There is one reason for a military, at least from the perspective of those within it: to ensure that the people of the United States live under a government of their choosing, one that secures and protects the rights of the individual. Many of the wars the United States has fought has been to ensure the continuity of that form of government. Frequently, in the last 50 years or so, we have fought to protect the people of other nations, so they, too, could share the benefits of such government. There is no greater honor for those who have committed themselves to a military career than to help others achieve what we strive to protect: a government "of the people, by the people, and for the people" of that nation.
We did that in Cuba, and in the Philippines. We succeeded with Germany and Japan following World War II. We helped the people of South Korea protect its new freedom from Communist aggression. We were set to do the same thing in Vietnam, except for a failure of vision and leadership from our civilian bosses.
Ronald Reagan helped the people of Grenada fend off an imposed government, and removed a tyrant undermining American interests and waging clandestine warfare against the United States from Panama. George H. W. Bush used the military might of the United States and its allies to free Kuwait from the ravages of Saddam Hussein. Bill Clinton used military force to stop genocidal war in the Balkans. Our current president, George W. Bush, has used US military capabilities to oust a totalitarian government in Afghanistan and Iraq, and to protect the newly-elected fledgling governments from destruction by outside forces.

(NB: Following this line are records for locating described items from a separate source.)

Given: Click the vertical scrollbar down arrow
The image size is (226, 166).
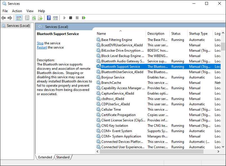Looking at the screenshot, I should point(223,146).
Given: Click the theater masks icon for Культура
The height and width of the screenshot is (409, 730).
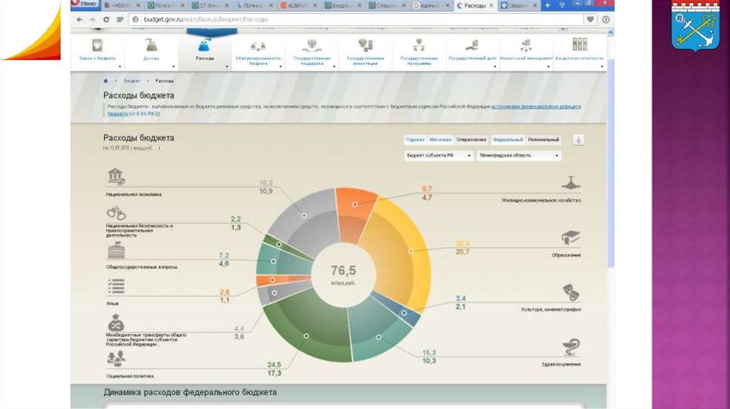Looking at the screenshot, I should [x=570, y=291].
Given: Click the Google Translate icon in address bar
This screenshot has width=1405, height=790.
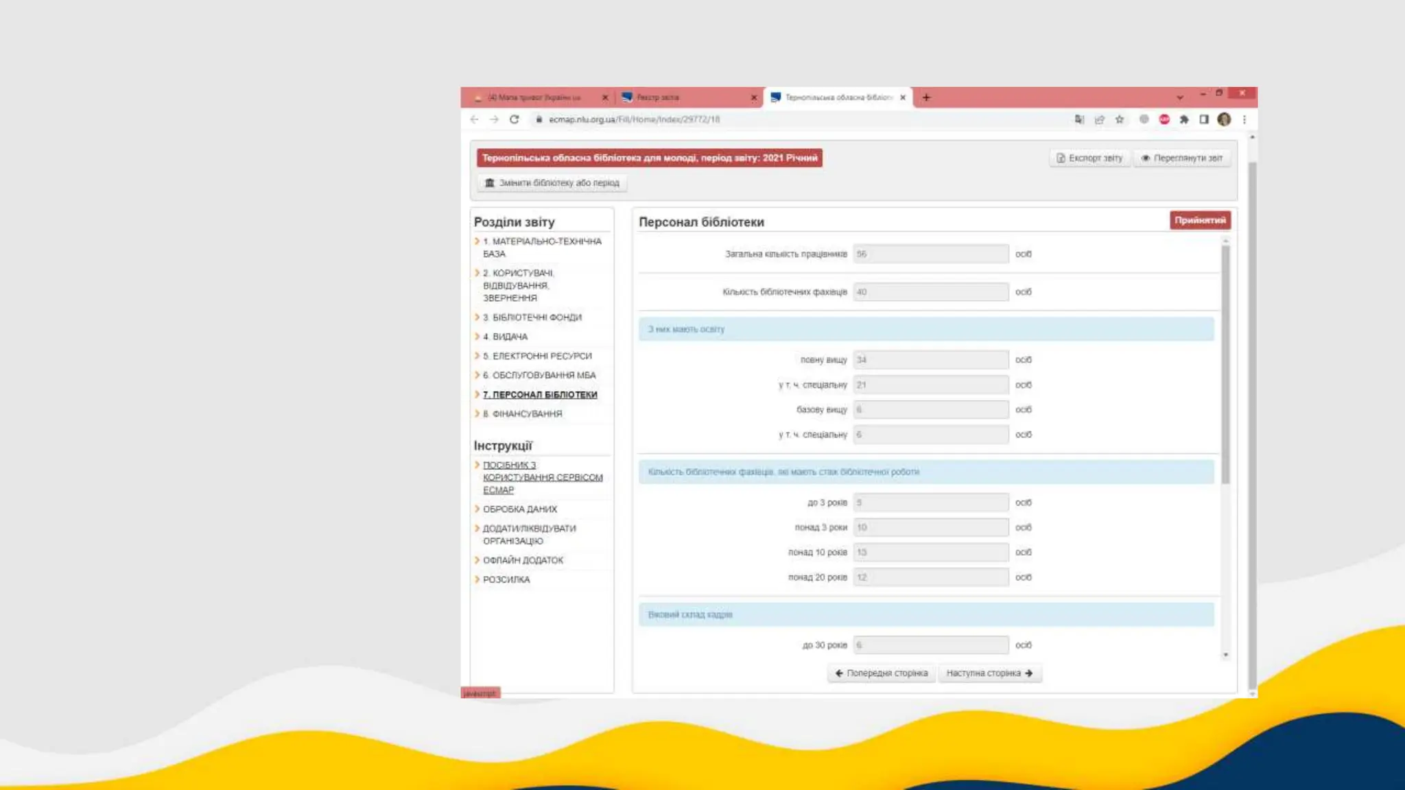Looking at the screenshot, I should [x=1079, y=119].

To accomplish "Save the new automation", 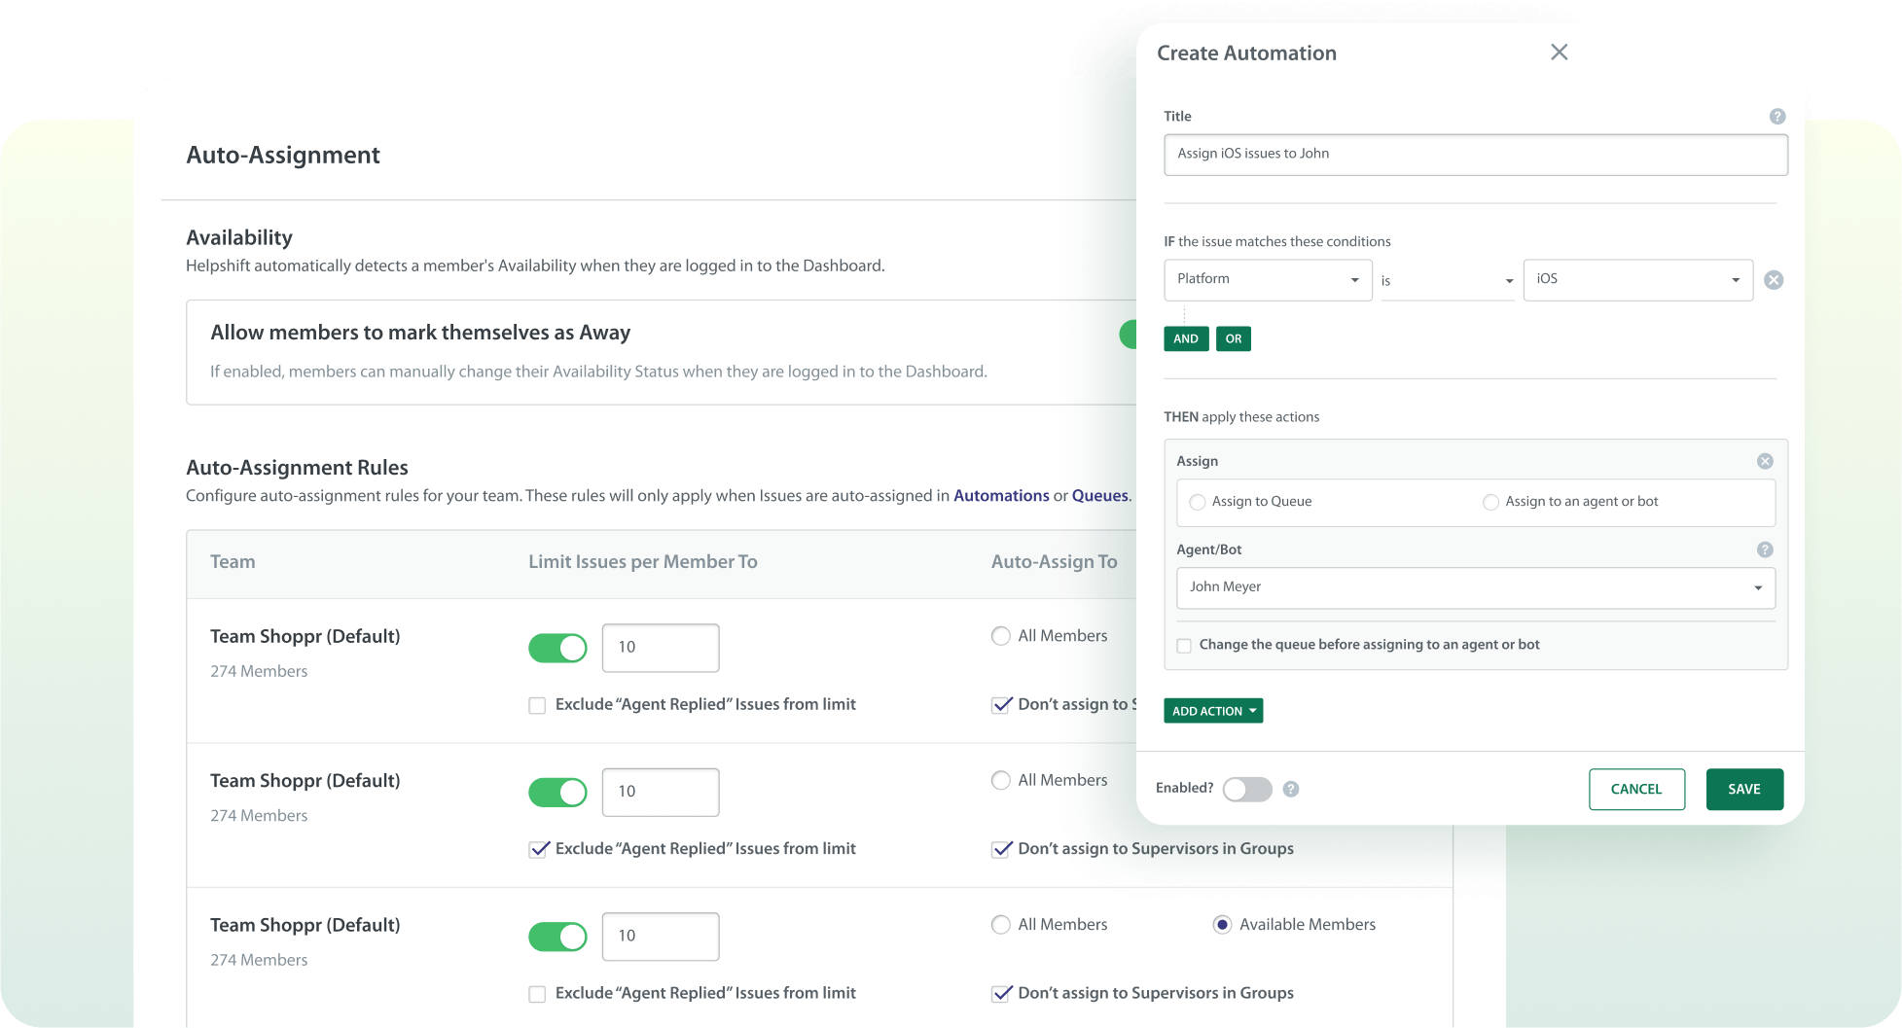I will point(1743,789).
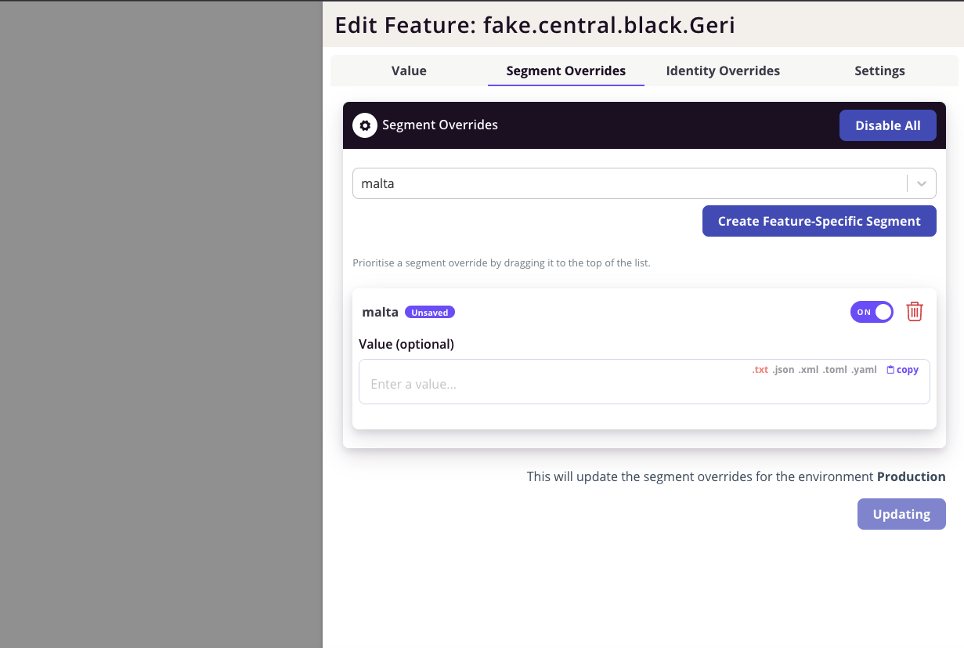
Task: Switch to the .yaml value format
Action: coord(864,369)
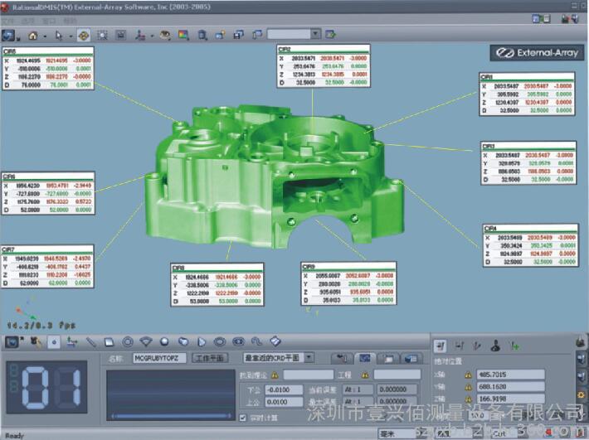The height and width of the screenshot is (440, 589).
Task: Click the External-Array logo button
Action: (534, 53)
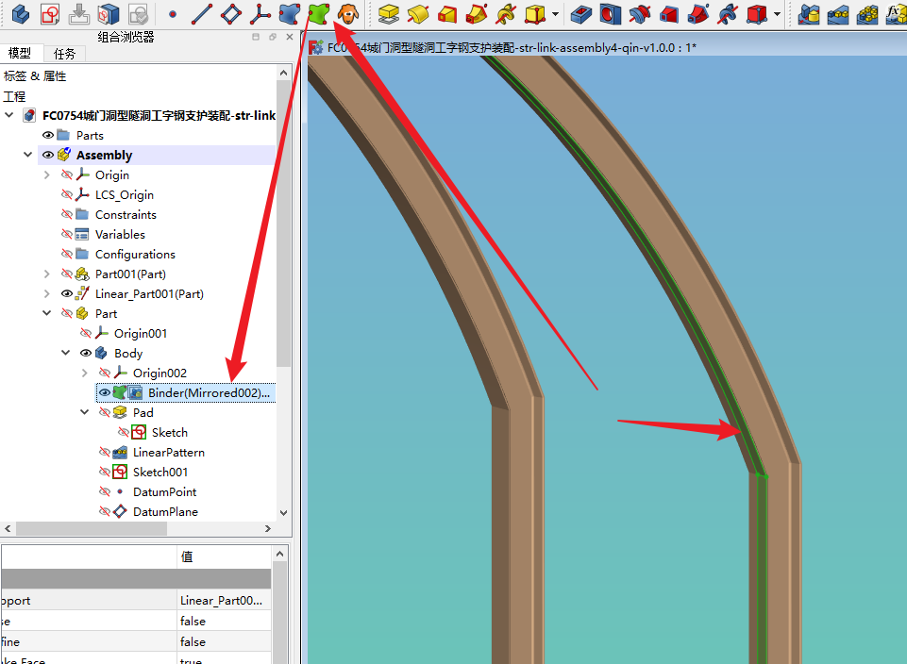Screen dimensions: 907x664
Task: Click the green Sub-Shape Binder icon
Action: (x=319, y=13)
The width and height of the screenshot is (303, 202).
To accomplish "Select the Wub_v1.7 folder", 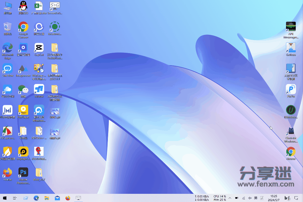I will [x=39, y=173].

Soldiering is a young man's job. It's rough, dirty, boring, dangerous, and unrelenting. It requires constant vigilence, physical stamina, exceptional training, and the best of equipment and protection. It also takes dedication - to the military, to the job at hand, and to fellow soldiers, regardless of the color of their uniform.
Today there's no difference between "front-line" and "support" troops, between Army, Navy, Air Force or Marines. Everyone is under constant threat from those that would wage terror war equally against our military and our civilian populace. Everyone is a target, everyone is a soldier. Neither those trained in the art of war nor those who oppose every aspect of such training are free from threat, nor is anyone immune. By keeping the enemy actively committed in one theater, we have a short respite here in this theater, but the threat hasn't diminished or gone away.
Those of us no longer fit to carry a rifle and pack, to wage war on the enemy's soil rather than ours, still have a duty to those who have taken our place in the front ranks. We serve by upholding the traditions of the past, by encouraging the acceptance of today's military requirements, by honoring and supporting those in harm's way. Those of us who can keep our government's attention on the needs of those in uniform. Those of us who cannot help in any other way pray constantly for the safety and well-being of our fellow soldiers as they do their duty to God, to Country, to our Constitution and our people. This is our duty - to ourselves, our nation, and our fellow soldiers. There is no end to this duty as long as American servicemen continue the mission we once were committed to.